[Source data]

■ ■ ■ ■

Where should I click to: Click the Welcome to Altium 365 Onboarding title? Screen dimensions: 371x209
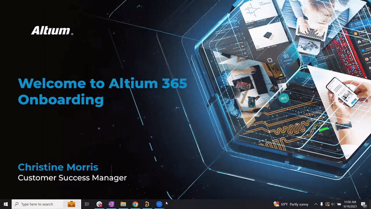103,91
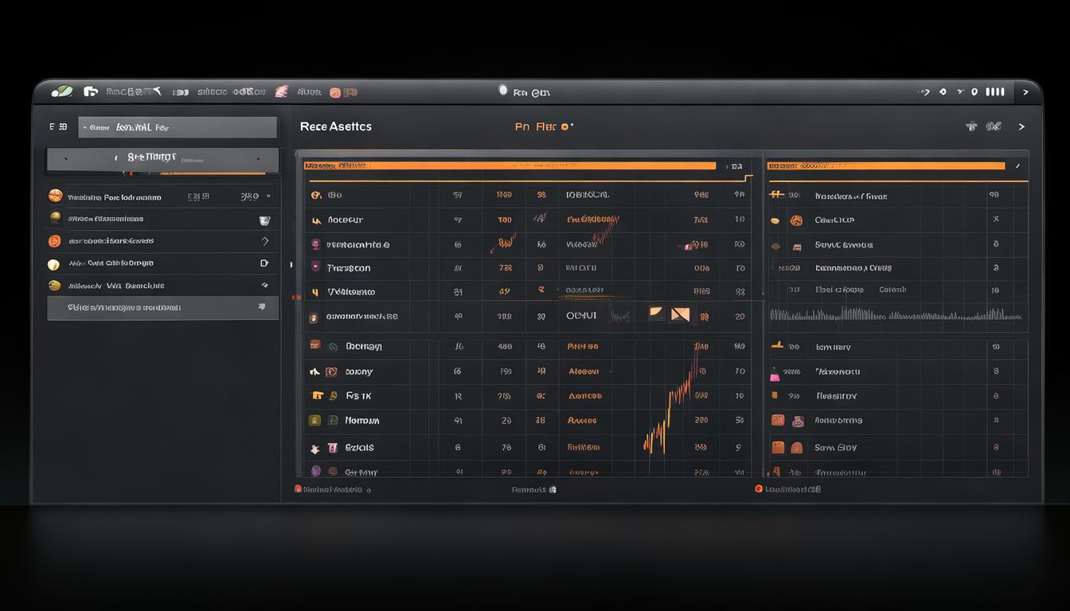Toggle the square box on the fourth sidebar row

pyautogui.click(x=264, y=263)
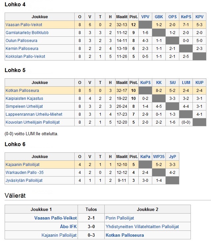
Task: Click the Kouvolan Urheilijain Palloilijat link
Action: click(x=32, y=122)
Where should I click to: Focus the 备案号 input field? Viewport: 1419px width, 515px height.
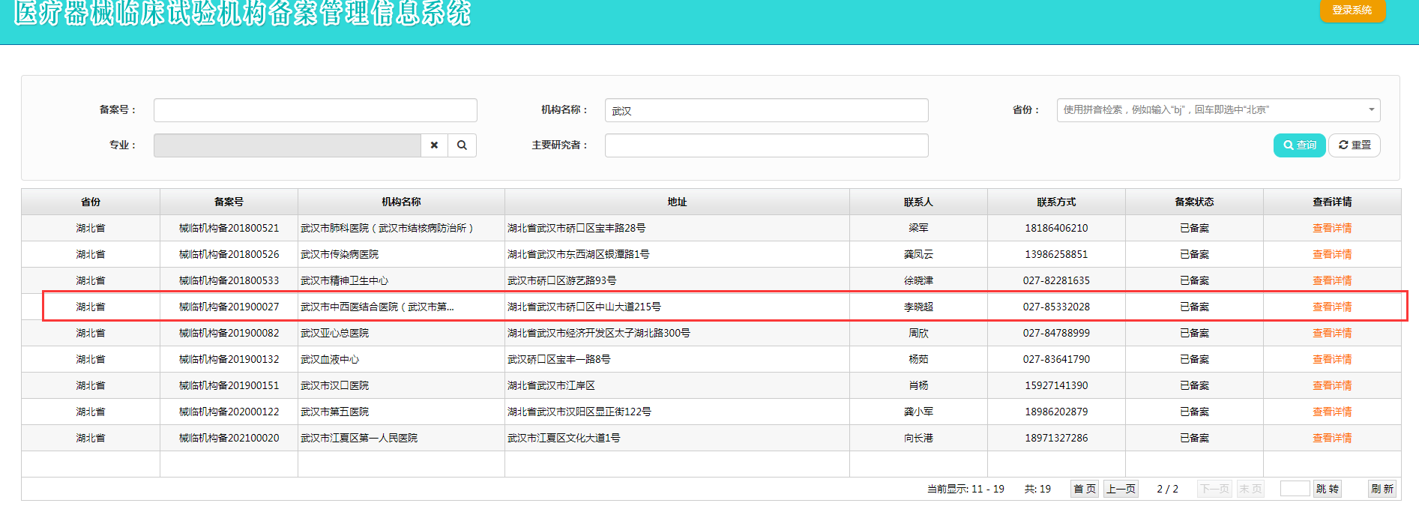(315, 110)
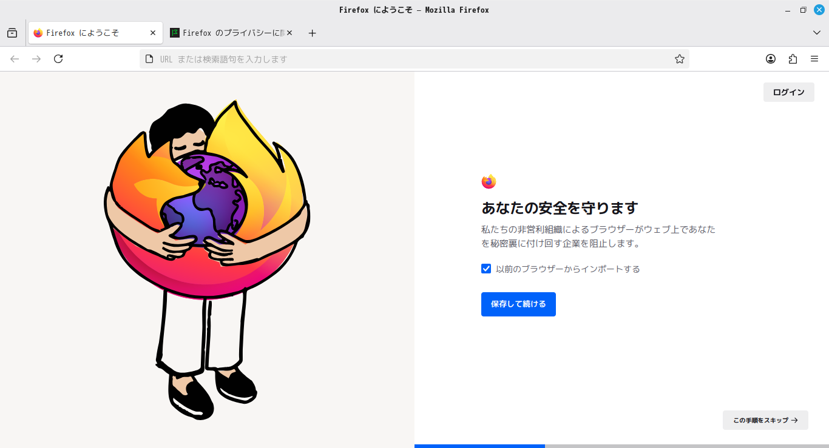Go forward with the right arrow

(x=36, y=59)
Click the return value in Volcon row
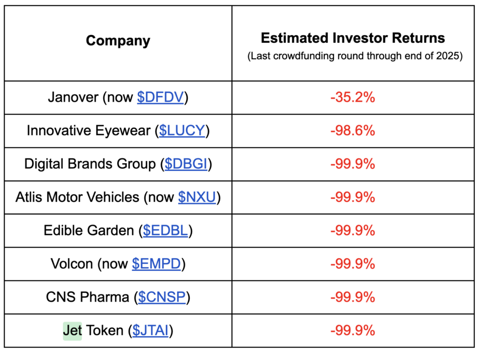The width and height of the screenshot is (480, 353). (x=353, y=263)
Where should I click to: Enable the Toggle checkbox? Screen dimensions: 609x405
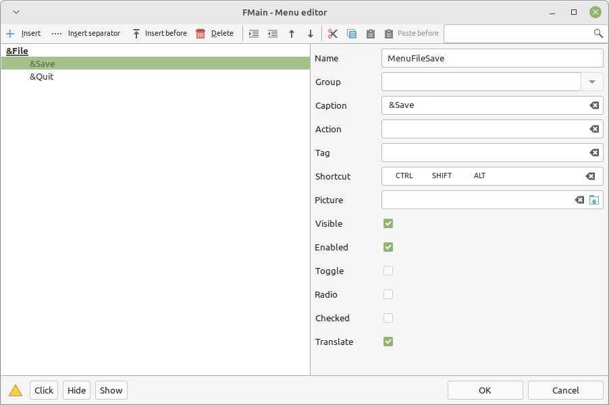tap(388, 271)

■ ■ ■ ■

[TASK]
Transcribe the whole listing above verbatim, leaving out the pictures.

[TASK SOLUTION]
Where should I click to: Click the Welcome to Altium 365 Onboarding title? Screen dimensions: 371x209
103,91
Toggle the square box on the fourth sidebar row

pyautogui.click(x=264, y=263)
Task: Click the Kouvolan Urheilijain Palloilijat link
Action: click(x=32, y=122)
Where should I click to: Focus the 备案号 input field? Viewport: 1419px width, 515px height.
(315, 110)
Go forward with the right arrow

(x=36, y=59)
Click the return value in Volcon row
The width and height of the screenshot is (480, 353). (x=353, y=263)
Where should I click to: Enable the Toggle checkbox? Screen dimensions: 609x405
tap(388, 271)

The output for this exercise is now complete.